Nella guerra a distanza fra il presidente turco, Recep Tayyip Erdogan, e l’Unione Europea sono arrivate anche le minacce. Il capo di Stato di Ankara ieri ha avvisato che, se le cose proseguono in questo modo, i cittadini del Vecchio Continente non potranno più sentirsi sicuri quando camminano per strada. «Mi rivolgo agli europei – ha detto –: la Turchia non è un Paese da prendere in giro. Non è un Paese che permette si giochi con il suo onore, che i suoi ministri siano sbattuti fuori e i connazionali spintonati per le strade ». «Se continuate così – ha garantito Erdogan –, nessun europeo, nessun occidentale potrà più camminare in pace per strada in nessun luogo al mondo».
Da inizio marzo, ormai, i rapporti fra Ankara e alcuni Paesi dell’Unione sono deteriorati. La motivazione è il divieto imposto ai ministri dell’esecutivo islamico di tenere comizi all’estero, nello specifico in Olanda e Germania, in vista del referendum del prossimo 16 aprile, quando la Turchia sceglierà se passare da un sistema parlamentare a un sistema presidenziale, e dove si deciderà il futuro dello stesso Erdogan, che da tempo esercita un potere assoluto, ma che non ha la legittimazione per farlo.
Il «no» di Berlino e dell’Aja si è trasformato in una potente arma elettorale per il capo dello Stato. Se a febbraio, infatti, i sondaggi davano il «sì» alla riforma in netto svantaggio, adesso favorevoli e contrari sarebbero testa a testa, fermi al 40%, con ancora il 20% di indecisi. Ogni voto è prezioso, soprattutto quelli all’estero, dove si potrà andare alle urne fino al 9 aprile e dove in alcuni Paesi l’Akp, il Partito per la Giustizia e lo Sviluppo, guidato da Erdogan, è nettamente la prima formazione politica. Il referendum, insomma, ha assunto una forte connotazione ideologica, dentro e fuori le mura di casa. E il presidente, pur di guadagnare consensi, è pronto a usare l’arma antieuropeista fino al 15 aprile, a ridosso del voto, quando la campagna finirà ufficialmente. Così, dopo le accuse di nazismo al cancelliere tedesco Angela Merkel e di islamofobia all’Olanda, adesso punta il dito contro tutta l’Unione Europea.

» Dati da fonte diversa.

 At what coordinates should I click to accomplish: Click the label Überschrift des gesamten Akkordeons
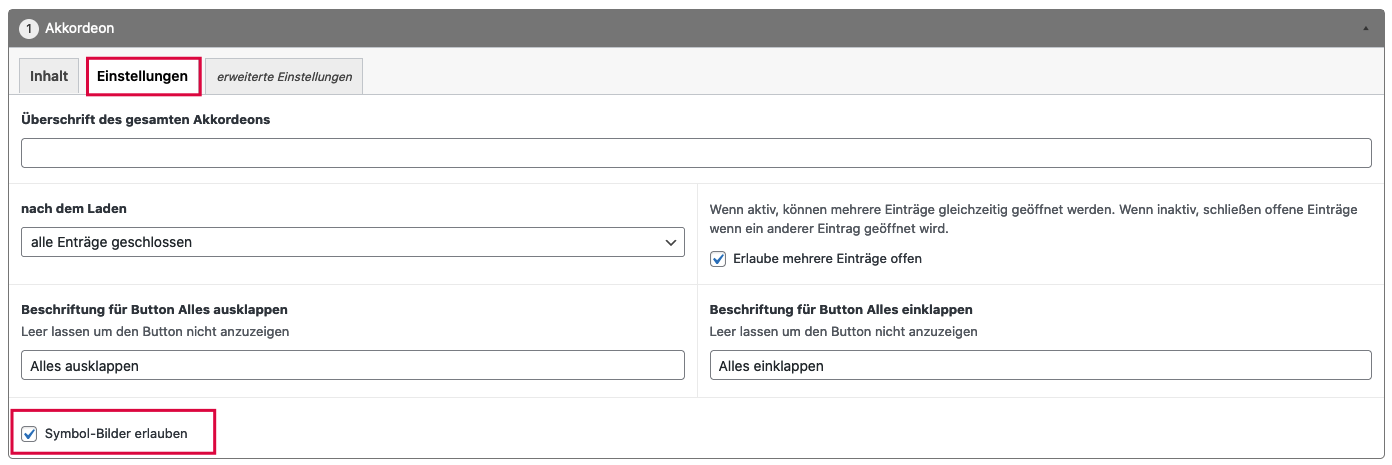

«Se aprite questo capitolo pericoloso – ha detto Erdogan – ne pagherete le conseguenze. Come Turchia, vi invitiamo a rispettare la democrazia, i diritti umani e la libertà». La reazione di Berlino – in questo momento il bersaglio numero uno di Ankara visto che ospita 3 milioni di turchi e oltre un milione di elettori – non si è fatta attendere. Se nei giorni scorsi la cancelliera tedesca Angela Merkel aveva detto che le accuse di nazismo dovevano finire «senza se e senza ma», oggi il nuovo presidente della Repubblica Frank-Walter Steinmeier, nel suo primo discorso ufficiale, oltre ad aver definito «incommentabili» i paragoni con la Germania nazista, ha aggiunto che Erdogan, con il suo operato, sta vanificando i passi avanti fatti dal suo Paese negli ultimi anni. Ma, almeno fino al 16 aprile, il presidente turco non sembra assolutamente intenzionato ad abbassare toni che potrebbero fargli avere la meglio alle urne. I sondaggisti hanno previsto che, per determinare una sua sconfitta matematica, dovrebbe votare oltre l’85% degli aventi diritto.
L’elettorato più giovane, infatti, è quello più scettico nei confronti della riforma. Anche per questo, il presidente sta usando l’arma europea: per assicurarsi la preferenza della Turchia più matura anagraficamente, non particolarmente attratta dalla prospettiva dell’adesione e più sensibile a tematiche nazionaliste. Intanto, le notizie che arrivano dal Paese parlano di una campagna referendaria quasi monocorde, dove però non mancano i momenti di tensione. Studenti universitari ad Ankara che distribuivano materiale con le ragioni del «no» alla riforma hanno detto di essere stati attaccati da gruppi ultranazionalisti. Il leader dell’opposizione, Kemal Kilicdaroglu, ha denunciato che, per l’occasione, è stata concessa la cittadinanza turca a tempo di record a migliaia di rifugiati siriani, che potranno recarsi alle urne e quasi certamente votare a favore del «sì».